Gazeteciliği bu hâle getiren gazetecilerdir, hükümetler ve yöneticiler değildir. Siyasileri, seçilmişleri, atanmışları, STK’lar, iş dünyasını kısacası herkese yalakalık, Gazeteciliği bu hale getirdiler
Türkiye’de olduğu gibi Şanlıurfa’da da Gazetecileri denetleyen bir mekanizmada yok.
Urfa’da çok sayıda Gazetecileri temsilen açılan tabela dernekleri var. Bu Meslek örgütlerinin de herhangi bir faydası olduğunu düşünmüyorum. Sadece Tahir Gülebak Başkanlığında ki Cemiyet aktif. "Ayda bir lokale gidelim, her yılbaşında birbirimize ödül verip alkışlayalım, Valiyi, Belediye Başkanlarını, Siyasiler, abone olan STK’ların" ziyaret faaliyetlerinden başka bir şey yok. Hele bazı Dernek başkanları var, mesleği bitirdiler, birde bugün müftülük eşliğinde Mevlit okutacaklarmış. Gazeteci Mehmet Şansal’ın Facebook’taki yorumu her şeyi özetliyor.
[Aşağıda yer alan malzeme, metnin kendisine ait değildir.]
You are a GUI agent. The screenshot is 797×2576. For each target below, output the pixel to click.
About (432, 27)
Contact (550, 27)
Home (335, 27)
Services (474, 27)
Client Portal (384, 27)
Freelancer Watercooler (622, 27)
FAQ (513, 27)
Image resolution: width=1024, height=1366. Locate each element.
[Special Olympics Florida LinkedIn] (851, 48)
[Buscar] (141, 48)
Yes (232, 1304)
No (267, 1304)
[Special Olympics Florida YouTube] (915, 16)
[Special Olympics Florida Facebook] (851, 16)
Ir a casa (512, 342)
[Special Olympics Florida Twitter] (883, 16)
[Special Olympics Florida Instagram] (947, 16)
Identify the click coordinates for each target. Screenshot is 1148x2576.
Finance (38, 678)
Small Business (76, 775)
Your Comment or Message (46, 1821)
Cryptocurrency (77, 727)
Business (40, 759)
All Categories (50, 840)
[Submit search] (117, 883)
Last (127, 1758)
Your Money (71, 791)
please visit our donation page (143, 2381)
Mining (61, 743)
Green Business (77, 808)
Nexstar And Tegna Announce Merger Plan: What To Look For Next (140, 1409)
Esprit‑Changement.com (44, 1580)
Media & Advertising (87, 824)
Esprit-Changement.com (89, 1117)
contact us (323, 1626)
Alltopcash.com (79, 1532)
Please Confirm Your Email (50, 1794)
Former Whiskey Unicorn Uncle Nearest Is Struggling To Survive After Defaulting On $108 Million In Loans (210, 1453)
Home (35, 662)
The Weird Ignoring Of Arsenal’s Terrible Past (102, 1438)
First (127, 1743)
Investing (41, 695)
Gazeteciliğin artık meslek olmaktan çıktı.Gazeteciliğe yönelik bir yaptırımın olmamasından, çürük ile sağlamın ayırt edilemez hale gelmesinden herkes yakınıyor. Mesala "yalan haber,İftira atan ‘ dernek Başkanı, Şantaj yapan Paratullahçı Gazeteciye yönelik "özel" bir yaptırım yok. Baro Avukatları, Tabipler odası Doktoru, öyle veya böyle bir şekilde üyelerinin etik olmayan hareketlerine karşılık, yaptırımlara yönlenebiliyorlar... fakat aynı şeyi gazeteci için söylemek mümkün değil. Urfa basını, özellikle son on yılda hızlanmış bir şekilde kamuoyu nezdinde cazibesini ve güvenilirliğini alaşağı etmiş durumda. Kısacası bazıları toplum tarafından bir yok hükmündeler…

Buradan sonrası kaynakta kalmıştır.